ABOUT THIS TASK: Search the data for the string "dropdown", and report each line where it is found.
= = = = = = =
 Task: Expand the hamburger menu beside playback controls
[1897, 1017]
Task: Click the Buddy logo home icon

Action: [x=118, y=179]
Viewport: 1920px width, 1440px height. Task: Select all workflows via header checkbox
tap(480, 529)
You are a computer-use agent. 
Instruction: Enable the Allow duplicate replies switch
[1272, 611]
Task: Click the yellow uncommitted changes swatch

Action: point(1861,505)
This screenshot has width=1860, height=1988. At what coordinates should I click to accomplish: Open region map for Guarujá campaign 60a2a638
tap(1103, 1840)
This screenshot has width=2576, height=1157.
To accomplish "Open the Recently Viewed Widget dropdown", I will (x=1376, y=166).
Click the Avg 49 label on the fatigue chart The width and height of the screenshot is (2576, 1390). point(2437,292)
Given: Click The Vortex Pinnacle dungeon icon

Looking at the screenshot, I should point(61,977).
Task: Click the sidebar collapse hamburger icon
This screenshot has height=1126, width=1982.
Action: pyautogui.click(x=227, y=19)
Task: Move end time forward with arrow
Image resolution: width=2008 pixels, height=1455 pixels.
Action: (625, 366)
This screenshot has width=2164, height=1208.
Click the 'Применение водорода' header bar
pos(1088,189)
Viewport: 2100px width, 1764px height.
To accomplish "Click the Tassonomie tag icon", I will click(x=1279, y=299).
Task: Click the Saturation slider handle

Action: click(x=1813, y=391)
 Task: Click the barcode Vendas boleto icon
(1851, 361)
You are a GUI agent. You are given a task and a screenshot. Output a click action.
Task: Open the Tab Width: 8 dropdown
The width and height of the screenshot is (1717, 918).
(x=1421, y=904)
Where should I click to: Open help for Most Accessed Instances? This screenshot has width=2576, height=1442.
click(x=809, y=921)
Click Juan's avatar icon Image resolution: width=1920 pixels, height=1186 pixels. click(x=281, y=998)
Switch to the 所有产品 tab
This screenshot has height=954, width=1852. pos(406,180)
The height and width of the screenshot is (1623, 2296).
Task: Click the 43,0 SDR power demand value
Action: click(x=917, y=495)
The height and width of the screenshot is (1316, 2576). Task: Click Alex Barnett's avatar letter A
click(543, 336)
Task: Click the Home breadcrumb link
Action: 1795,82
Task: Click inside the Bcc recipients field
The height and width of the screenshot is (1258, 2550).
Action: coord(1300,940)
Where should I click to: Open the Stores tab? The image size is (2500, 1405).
= = = = = = =
RESPONSE AREA:
To accomplish "Open the Recently Viewed Widget dropdown", I will (x=1376, y=166).
Task: Open the Tab Width: 8 dropdown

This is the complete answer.